James Atlas
From Wikipedia, the free encyclopedia
James Atlas (born 1949), is the president of Atlas & Company, publishers, and founding editor of the Lipper/Viking Penguin Lives Series. A Harvard graduate, Rhodes Scholar, and longtime contributor to The New Yorker, he was an editor at The New York Times Magazine for many years. He has edited volumes of poetry and has written several novels and biographies. In 2002, he started Atlas Books, which publishes several series in conjunction with larger publishers. Among its ongoing projects are the "Eminent Lives" series of short biographies (with HarperCollins) and the "Great Discoveries" series on science (with W. W. Norton and Co.). In 2007, the company was renamed Atlas & Company, to coincide with the launch of its first independent list in the spring of 2008.

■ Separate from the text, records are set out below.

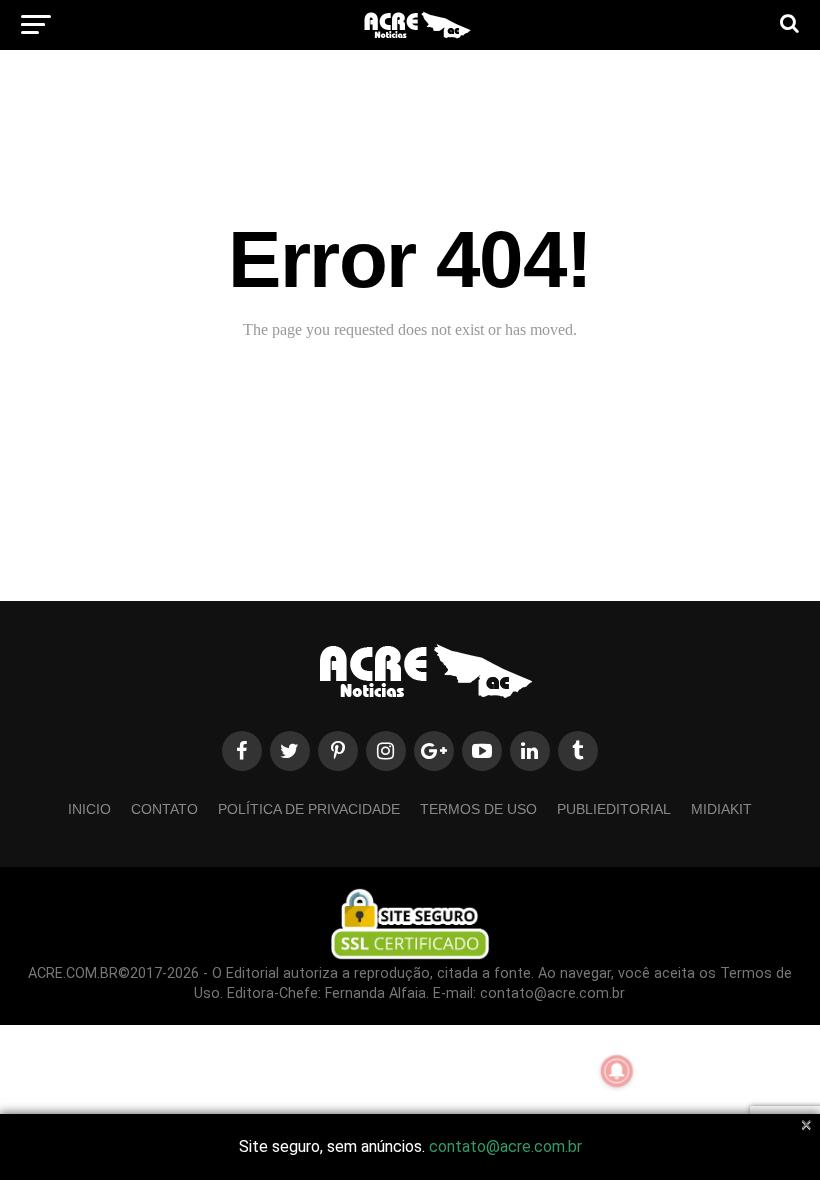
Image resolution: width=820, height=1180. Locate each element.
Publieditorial (614, 809)
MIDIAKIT (721, 809)
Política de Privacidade (309, 809)
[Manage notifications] (617, 1071)
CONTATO (164, 809)
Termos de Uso (478, 809)
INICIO (89, 809)
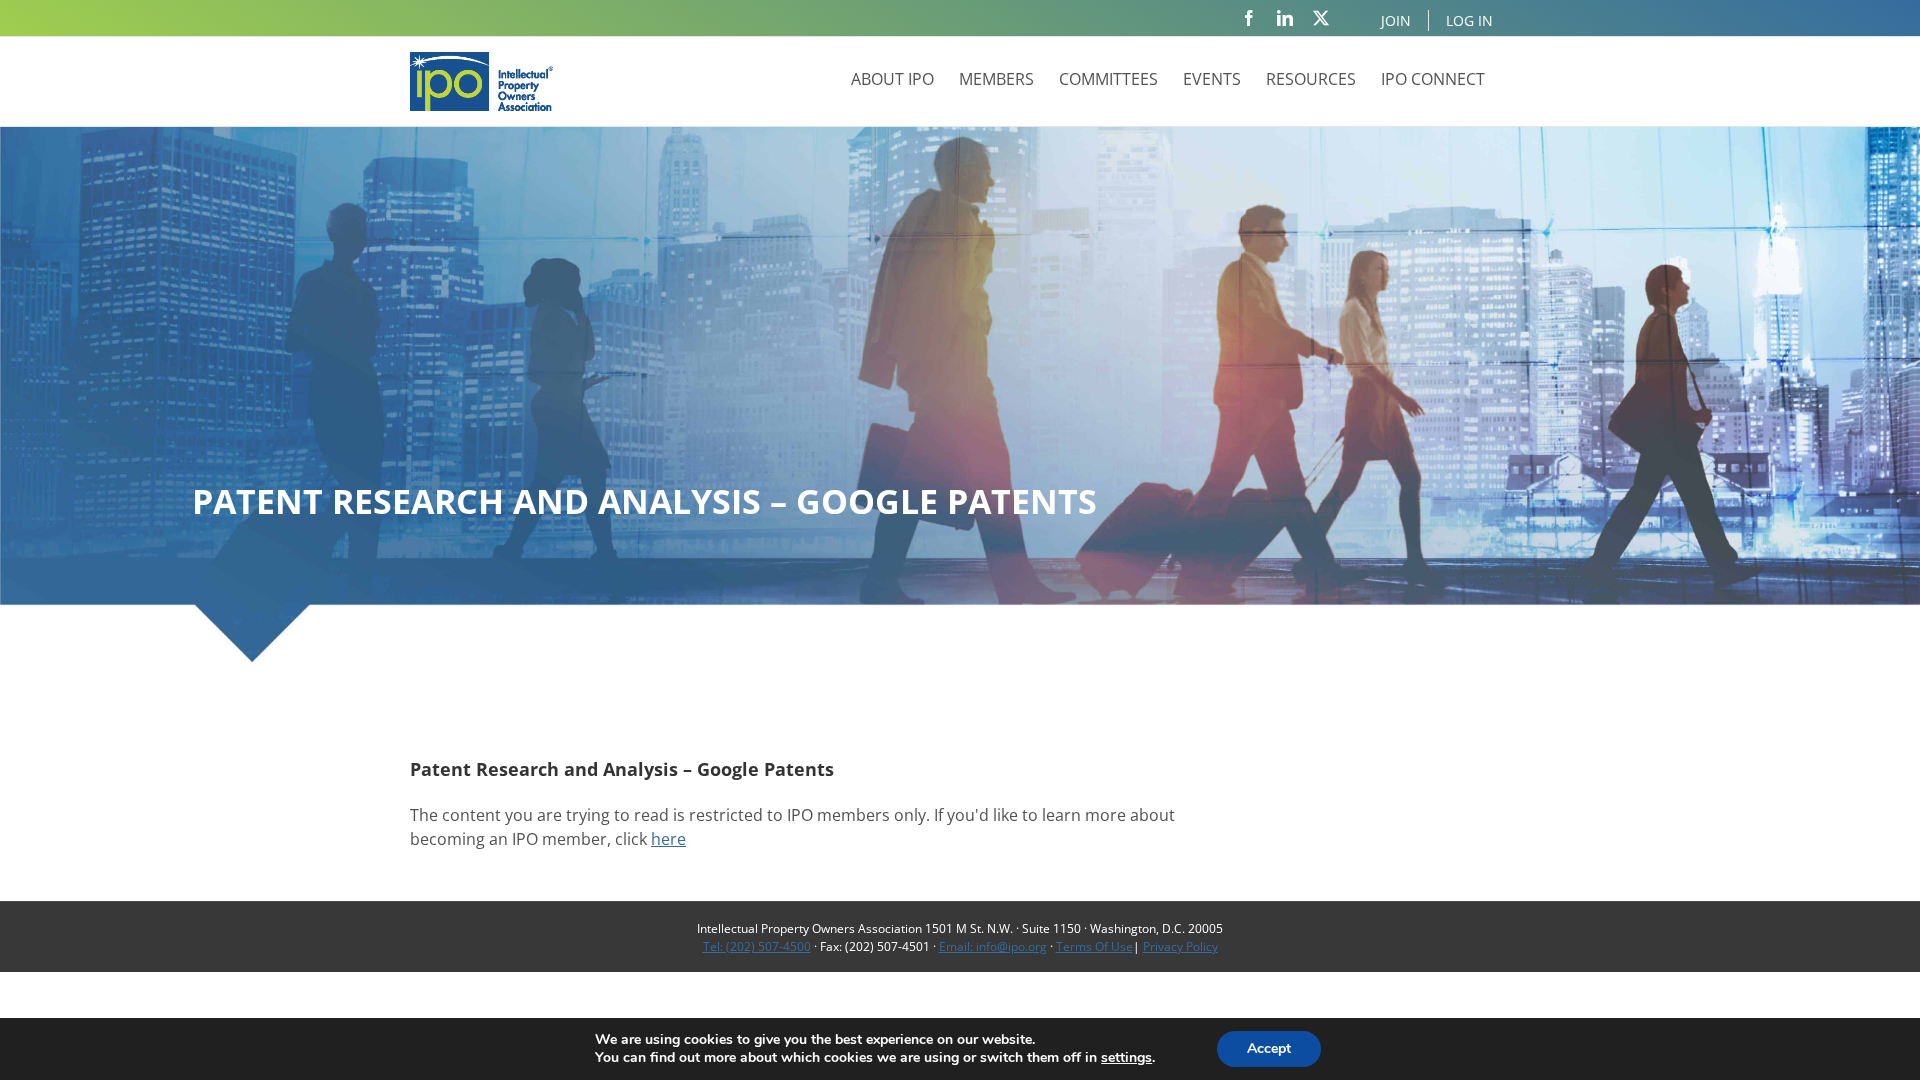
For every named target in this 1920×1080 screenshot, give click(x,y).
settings (1126, 1058)
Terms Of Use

His work has appeared in The New York Times Book Review, The New York Review of Books, The London Review of Books, Vanity Fair, and many other journals. He is the author of Delmore Schwartz: The Life of an American Poet, which was nominated for the National Book Award. More recently, he spent nearly a decade researching and writing his biography of the Nobel Prize-winning author, Saul Bellow, entitled Bellow. He is also the author of My Life in the Middle Ages: A Survivor's Tale, an adaptation of a series of articles he did for The New Yorker, and The Great Pretender, a semi-autobiographical novel about coming of age in the 1960s. He is a longtime board member of the Harvard Advocate, which has previously published his work.